DATASET:
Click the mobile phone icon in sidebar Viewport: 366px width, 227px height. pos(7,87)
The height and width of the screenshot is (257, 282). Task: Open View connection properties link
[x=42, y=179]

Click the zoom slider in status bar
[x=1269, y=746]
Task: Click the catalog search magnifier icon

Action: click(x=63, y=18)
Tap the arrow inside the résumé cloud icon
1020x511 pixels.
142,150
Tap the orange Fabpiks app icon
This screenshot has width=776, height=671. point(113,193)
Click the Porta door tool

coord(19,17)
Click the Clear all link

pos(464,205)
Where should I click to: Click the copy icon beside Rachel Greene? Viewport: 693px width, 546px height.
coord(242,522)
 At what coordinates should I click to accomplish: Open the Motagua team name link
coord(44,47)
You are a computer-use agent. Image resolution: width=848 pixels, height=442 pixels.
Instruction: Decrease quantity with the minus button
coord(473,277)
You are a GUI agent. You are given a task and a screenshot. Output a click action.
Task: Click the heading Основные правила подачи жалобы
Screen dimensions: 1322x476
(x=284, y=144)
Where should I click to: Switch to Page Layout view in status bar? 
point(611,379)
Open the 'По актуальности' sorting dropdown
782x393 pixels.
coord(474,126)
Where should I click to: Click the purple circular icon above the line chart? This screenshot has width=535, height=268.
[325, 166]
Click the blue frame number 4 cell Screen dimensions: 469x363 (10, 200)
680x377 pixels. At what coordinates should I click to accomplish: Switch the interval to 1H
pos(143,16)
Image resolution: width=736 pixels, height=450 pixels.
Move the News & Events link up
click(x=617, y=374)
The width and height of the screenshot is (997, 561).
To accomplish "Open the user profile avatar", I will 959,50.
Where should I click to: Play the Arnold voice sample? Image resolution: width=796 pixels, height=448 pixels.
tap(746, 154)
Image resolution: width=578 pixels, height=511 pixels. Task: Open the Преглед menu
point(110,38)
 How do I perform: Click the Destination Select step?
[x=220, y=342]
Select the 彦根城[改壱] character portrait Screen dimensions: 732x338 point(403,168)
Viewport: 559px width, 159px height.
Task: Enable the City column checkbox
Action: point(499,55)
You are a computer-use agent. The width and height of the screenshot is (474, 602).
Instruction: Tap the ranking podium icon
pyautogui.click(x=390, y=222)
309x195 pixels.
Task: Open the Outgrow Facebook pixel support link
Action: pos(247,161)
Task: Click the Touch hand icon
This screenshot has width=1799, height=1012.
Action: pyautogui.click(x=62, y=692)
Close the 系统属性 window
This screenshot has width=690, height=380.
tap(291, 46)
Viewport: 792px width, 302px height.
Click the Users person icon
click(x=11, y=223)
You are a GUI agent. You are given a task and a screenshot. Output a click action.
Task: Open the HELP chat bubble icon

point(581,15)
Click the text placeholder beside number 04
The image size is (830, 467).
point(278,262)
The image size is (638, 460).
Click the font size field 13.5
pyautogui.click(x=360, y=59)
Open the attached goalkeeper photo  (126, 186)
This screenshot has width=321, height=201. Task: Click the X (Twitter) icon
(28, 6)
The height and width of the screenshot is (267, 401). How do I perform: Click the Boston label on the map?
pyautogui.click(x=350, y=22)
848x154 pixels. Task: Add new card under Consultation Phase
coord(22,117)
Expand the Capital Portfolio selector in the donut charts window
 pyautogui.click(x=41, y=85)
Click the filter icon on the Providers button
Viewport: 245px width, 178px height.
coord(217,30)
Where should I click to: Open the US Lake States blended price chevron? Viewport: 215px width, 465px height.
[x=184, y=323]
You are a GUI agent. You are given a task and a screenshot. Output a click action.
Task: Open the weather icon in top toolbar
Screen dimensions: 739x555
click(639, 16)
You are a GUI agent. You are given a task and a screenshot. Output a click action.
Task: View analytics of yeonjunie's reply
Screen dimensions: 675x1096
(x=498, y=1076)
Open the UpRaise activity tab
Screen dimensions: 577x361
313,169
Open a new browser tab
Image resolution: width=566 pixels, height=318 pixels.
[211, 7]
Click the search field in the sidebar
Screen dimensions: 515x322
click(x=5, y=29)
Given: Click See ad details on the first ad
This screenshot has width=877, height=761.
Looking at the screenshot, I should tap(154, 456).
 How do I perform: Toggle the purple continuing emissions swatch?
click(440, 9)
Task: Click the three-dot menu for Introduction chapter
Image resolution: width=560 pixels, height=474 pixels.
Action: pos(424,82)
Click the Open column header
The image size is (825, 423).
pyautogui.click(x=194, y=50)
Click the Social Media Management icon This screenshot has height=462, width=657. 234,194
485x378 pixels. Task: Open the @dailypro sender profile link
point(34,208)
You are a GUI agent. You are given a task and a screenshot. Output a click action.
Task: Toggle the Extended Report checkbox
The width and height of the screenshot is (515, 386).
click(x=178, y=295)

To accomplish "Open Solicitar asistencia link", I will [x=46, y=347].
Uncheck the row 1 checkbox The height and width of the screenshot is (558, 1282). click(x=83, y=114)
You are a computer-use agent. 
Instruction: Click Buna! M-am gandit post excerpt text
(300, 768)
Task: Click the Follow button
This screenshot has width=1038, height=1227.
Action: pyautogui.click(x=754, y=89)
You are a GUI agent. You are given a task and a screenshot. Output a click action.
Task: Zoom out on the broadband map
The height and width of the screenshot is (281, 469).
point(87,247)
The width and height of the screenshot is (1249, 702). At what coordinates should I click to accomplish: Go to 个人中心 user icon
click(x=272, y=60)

WORK TASK:
The answer must consist of every line above that contains the word "computer".

RESULT FOR THIS TASK:
You are a computer-use agent. Image resolution: width=848 pixels, height=442 pixels.
You are a computer-use agent. The width and height of the screenshot is (474, 602).
You are a computer-use agent. 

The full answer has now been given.